Die Messung der fötalen Herzfrequenz und ihrer Variation gibt den Ärzten Aufschluss über den Gesundheitszustand des Fötus. Die Herzfrequenz wird durch zwei komplementäre Systeme geregelt, das sympathische und das parasympathische Nervensystem. Das sym pathische Nervensystem steigert die Herztätigkeit, und das parasympathische hemmt sie. Normalerweise befinden sie sich im Gleichgewicht, und die Herzfrequenz geht mal herauf und dann wieder zurück. Ein sehr schneller oder sehr langsamer Herzschlag oder auch fehlende Variabilität können für Ärzte ein Warnsignal sein.

Der Pionier beim Einsatz von Ultraschall in der Gynäkologie war Ian Donald, Geburtshelfer am Glasgow Royal Maternity Hospital. Er wusste, dass hochfrequente Schallwellen in der Industrie zum Einsatz kamen, um Fehler bei Schweißnähten und Verbindungen zu entdecken, und fragte sich, ob das nicht auch bei Gewebe funktionieren könnte. 1955 besuchte er den Anlagenbauer Babcock & Wilcox in Glasgow. Donald brachte zwei Wagenladungen medizinische Proben mit und stellte fest, dass der industrielle Ultraschall anomale Signale von Tumoren und Zysten aufspüren konnte. Zusammen mit seinen Kollegen baute er ein eigenes Gerät und begann mit dem Einsatz in der Diagnostik. Ihre Erkenntnisse fassten sie 1958 in einem Artikel für die Medizinzeitschrift The Lancet zusammen (Donald, Macvicar und Brown 1958). Damit lösten sie eine Revolution in der medizinischen Diagnostik aus.

Ultraschall und die Aufzeichnung der Herzschlagfrequenz sind die beiden wichtigsten Säulen bei der Überwachung der Entwicklung des Fötus. Entwicklungsforscher wie ich nutzen diese Verfahren, um festzustellen, was Babys im Mutterleib erleben. Dank der Herzfrequenzmessung können wir sagen, wenn ein Fötus durch etwas überrascht wird. Mit dem Ultraschall sehen wir, wie ein Fötus sich als Reaktion auf Geräusche, Bewegungen oder andere Reize bewegt. Zusammen mit dem, was wir über die Biologie des heranwachsenden Fötus wissen, ergibt sich ein Bild, was ein Fötus im Mutterleib lernen kann.
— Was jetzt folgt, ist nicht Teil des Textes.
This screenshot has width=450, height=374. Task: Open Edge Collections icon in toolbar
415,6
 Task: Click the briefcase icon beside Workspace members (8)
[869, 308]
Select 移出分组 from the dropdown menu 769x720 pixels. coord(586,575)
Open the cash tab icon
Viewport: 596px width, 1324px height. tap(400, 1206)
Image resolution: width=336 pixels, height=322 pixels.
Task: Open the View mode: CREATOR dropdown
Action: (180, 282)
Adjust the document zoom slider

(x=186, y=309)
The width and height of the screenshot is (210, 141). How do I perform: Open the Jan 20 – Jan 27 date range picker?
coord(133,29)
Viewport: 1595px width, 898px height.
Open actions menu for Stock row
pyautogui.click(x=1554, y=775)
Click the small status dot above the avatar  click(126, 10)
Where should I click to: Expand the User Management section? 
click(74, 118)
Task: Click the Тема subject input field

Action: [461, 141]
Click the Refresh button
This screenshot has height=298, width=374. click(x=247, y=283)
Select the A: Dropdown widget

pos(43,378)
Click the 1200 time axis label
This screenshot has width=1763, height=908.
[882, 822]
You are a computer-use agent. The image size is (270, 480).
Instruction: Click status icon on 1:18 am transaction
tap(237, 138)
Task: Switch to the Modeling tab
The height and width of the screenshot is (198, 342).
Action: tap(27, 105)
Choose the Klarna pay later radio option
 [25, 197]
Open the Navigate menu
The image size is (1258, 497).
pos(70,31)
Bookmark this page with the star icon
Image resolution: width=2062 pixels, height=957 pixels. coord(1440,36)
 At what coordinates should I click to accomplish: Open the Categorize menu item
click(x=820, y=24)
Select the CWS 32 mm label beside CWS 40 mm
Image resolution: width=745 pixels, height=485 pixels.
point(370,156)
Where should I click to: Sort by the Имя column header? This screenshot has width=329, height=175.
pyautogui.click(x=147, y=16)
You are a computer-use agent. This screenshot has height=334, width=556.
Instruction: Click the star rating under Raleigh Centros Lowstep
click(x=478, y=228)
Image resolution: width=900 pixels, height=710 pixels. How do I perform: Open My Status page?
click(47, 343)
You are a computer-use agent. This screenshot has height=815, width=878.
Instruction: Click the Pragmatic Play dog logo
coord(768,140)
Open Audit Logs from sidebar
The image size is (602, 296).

Der Ultraschall zeigt uns, dass der Zellklumpen, der einmal das Herz wird, bereits in der sechsten Woche nach der Empfängnis schlägt. Zu dem Zeitpunkt ist der Embryo so groß wie eine Linse, aber Ohren, Mund und Nase sind bereits zu erkennen. Augen und Nasenlöcher sind nur zwei schwarze Pünktchen, Arme und Beine kleine Stummel, Finger und Zehen durch eine Art Schwimmhäute verbunden. Doch ein sechs Wochen alter Embryo bewegt sich bereits als Reaktion auf Berührungen im Bereich von Mund und Nase. Das sind einfach nur Reflexe, aber sie zeigen, dass das Nervensystem sich langsam ausbildet. Wir bekommen eine Vorstellung, warum Babys die Welt erkunden, indem sie alles in den Mund stecken.